『俳句のはじまる場所 実力俳人への道』小澤實 ……上田信治
角川選書 410 角川学芸出版 2007年7月刊
目次
俳句を志すひとへ;なぜ俳句を作るのか;境界を越えた冒険者たち;俳句異界論;発句と俳句;挨拶の起源;挨拶の重要性;近代の挨拶;挨拶と句会と;俳諧・俳句の思想;俳句における志;なぜ俳句を縦に書くか;仮名遣いは思想である;なぜ俳句は季語を含むのか;定型が大前提;切字—この不思議なるもの;文語をもって詠む;取合せの試み;取合せ俳句の源流;写生とはなにか
本書の元になる原稿は、平成9年から平成12年にわたって『俳句研究』に連載された。周知の通り、10年前の連載開始当時、著者は『鷹』誌の編集長であり、連載終了時には、すでに自らの結社『澤』を準備していた。
副題「実力俳人への道」は、当時の『俳句研究』の編集長の命名による。
多くの読者の疑問に応えるという結構を持つこの本において、「実力俳人」への道を目指すのは、まず、初心者を含む大半の読者ということになる。しかし、そのキャッチーな副題には、当時まさに「実力俳人」として歩を進めていた著者自身の考えを、現在進行形で書き留めてほしい、という編集者の希望がこめられていたと思う。

__元データ__.
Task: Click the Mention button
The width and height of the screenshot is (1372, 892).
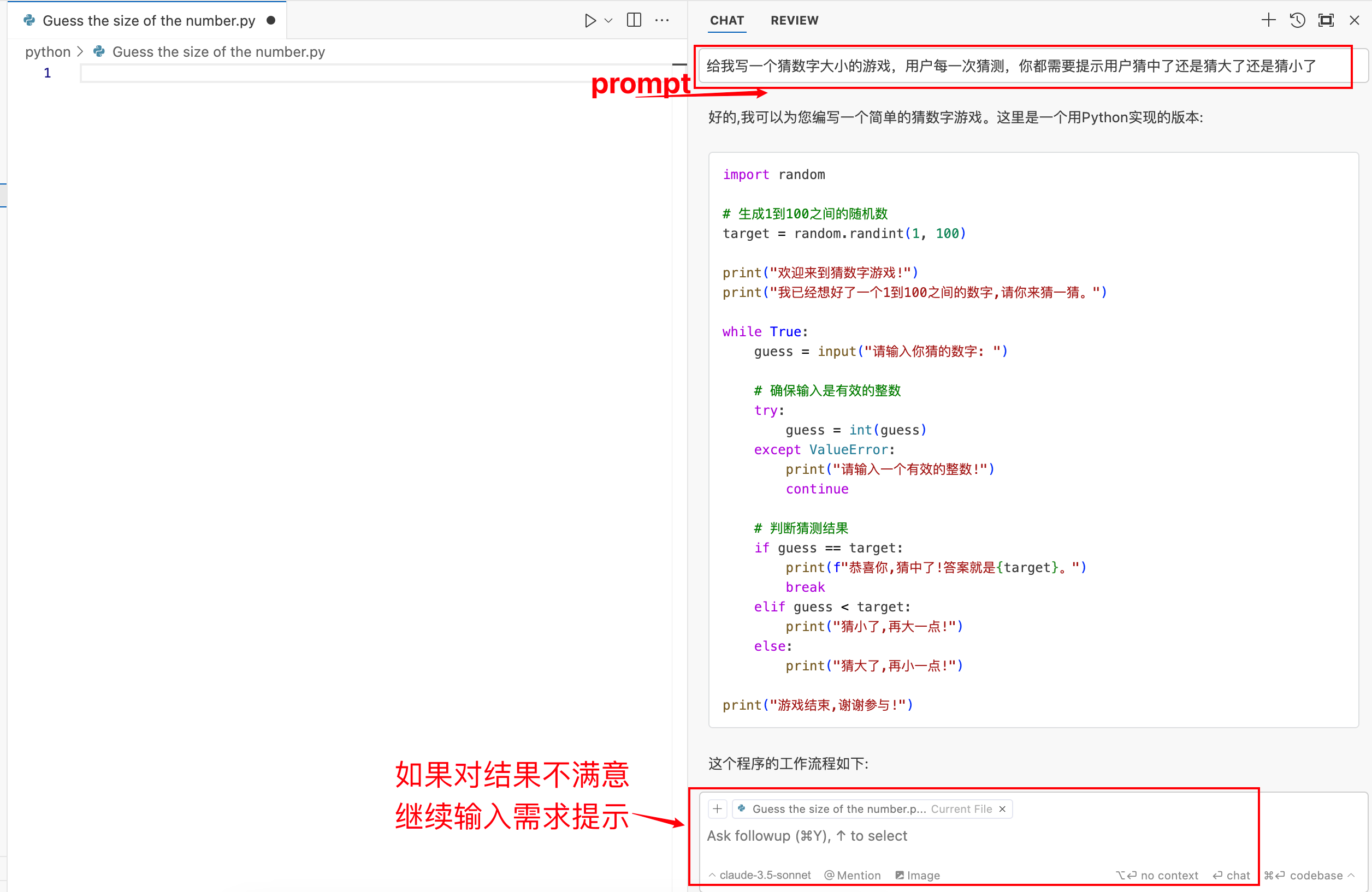Action: pyautogui.click(x=852, y=875)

__課題__. 上の提示文を、最初から最後まで一字も変えずにそのまま繰り返して書け。

__解答__.
『俳句のはじまる場所 実力俳人への道』小澤實 ……上田信治
角川選書 410 角川学芸出版 2007年7月刊
目次
俳句を志すひとへ;なぜ俳句を作るのか;境界を越えた冒険者たち;俳句異界論;発句と俳句;挨拶の起源;挨拶の重要性;近代の挨拶;挨拶と句会と;俳諧・俳句の思想;俳句における志;なぜ俳句を縦に書くか;仮名遣いは思想である;なぜ俳句は季語を含むのか;定型が大前提;切字—この不思議なるもの;文語をもって詠む;取合せの試み;取合せ俳句の源流;写生とはなにか
本書の元になる原稿は、平成9年から平成12年にわたって『俳句研究』に連載された。周知の通り、10年前の連載開始当時、著者は『鷹』誌の編集長であり、連載終了時には、すでに自らの結社『澤』を準備していた。
副題「実力俳人への道」は、当時の『俳句研究』の編集長の命名による。
多くの読者の疑問に応えるという結構を持つこの本において、「実力俳人」への道を目指すのは、まず、初心者を含む大半の読者ということになる。しかし、そのキャッチーな副題には、当時まさに「実力俳人」として歩を進めていた著者自身の考えを、現在進行形で書き留めてほしい、という編集者の希望がこめられていたと思う。